**AIM OF THE TASK**. Once you find the line with "Select the heart icon beside Österreich eBook" in the entries below, return exactly every line from it through the line with "The width and height of the screenshot is (626, 406).".

**STUDY MATERIAL**.
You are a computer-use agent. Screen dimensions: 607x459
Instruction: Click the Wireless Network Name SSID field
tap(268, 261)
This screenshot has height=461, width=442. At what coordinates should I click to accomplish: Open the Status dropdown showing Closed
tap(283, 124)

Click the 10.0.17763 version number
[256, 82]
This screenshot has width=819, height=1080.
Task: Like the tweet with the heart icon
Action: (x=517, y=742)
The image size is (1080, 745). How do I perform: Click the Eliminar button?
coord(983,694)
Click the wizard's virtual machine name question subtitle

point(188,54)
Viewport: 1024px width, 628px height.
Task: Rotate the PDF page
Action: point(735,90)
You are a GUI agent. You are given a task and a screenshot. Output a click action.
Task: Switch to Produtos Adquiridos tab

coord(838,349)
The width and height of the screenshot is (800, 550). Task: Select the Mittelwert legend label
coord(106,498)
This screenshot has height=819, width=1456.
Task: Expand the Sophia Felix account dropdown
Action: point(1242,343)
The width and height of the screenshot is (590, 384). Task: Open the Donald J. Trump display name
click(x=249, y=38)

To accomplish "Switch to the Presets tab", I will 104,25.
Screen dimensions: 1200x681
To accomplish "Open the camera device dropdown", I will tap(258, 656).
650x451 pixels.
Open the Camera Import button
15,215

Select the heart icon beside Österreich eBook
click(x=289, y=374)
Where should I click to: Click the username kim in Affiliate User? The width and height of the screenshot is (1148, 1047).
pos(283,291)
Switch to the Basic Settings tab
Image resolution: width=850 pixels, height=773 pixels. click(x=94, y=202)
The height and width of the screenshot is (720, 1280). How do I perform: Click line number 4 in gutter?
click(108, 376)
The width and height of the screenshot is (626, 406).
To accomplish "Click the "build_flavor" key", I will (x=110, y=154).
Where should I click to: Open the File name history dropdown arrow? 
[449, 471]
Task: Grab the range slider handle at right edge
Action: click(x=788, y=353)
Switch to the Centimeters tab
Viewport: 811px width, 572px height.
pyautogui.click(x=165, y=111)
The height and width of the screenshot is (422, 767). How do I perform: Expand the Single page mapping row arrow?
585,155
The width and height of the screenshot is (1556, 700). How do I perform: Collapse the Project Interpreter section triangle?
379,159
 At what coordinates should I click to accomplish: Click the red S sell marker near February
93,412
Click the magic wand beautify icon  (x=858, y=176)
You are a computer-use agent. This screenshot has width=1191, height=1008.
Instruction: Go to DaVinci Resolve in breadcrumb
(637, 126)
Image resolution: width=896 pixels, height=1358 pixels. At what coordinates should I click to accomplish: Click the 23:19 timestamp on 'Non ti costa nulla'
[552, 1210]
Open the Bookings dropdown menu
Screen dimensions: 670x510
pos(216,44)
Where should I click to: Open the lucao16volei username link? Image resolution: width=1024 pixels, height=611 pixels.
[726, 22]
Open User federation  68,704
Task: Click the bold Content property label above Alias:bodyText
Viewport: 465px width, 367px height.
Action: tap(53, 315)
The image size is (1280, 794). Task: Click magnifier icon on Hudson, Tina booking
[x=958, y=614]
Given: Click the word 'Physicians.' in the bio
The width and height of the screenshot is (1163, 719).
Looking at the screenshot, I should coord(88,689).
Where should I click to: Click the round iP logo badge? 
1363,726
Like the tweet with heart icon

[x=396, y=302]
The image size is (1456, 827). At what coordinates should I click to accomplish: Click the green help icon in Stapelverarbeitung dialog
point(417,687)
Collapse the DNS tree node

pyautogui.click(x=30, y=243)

**THE COMPLETED TASK**.
Select the heart icon beside Österreich eBook
click(x=289, y=374)
Where should I click to: Click the username kim in Affiliate User? The width and height of the screenshot is (1148, 1047).
pos(283,291)
Switch to the Basic Settings tab
Image resolution: width=850 pixels, height=773 pixels. click(x=94, y=202)
The height and width of the screenshot is (720, 1280). How do I perform: Click line number 4 in gutter?
click(108, 376)
The width and height of the screenshot is (626, 406).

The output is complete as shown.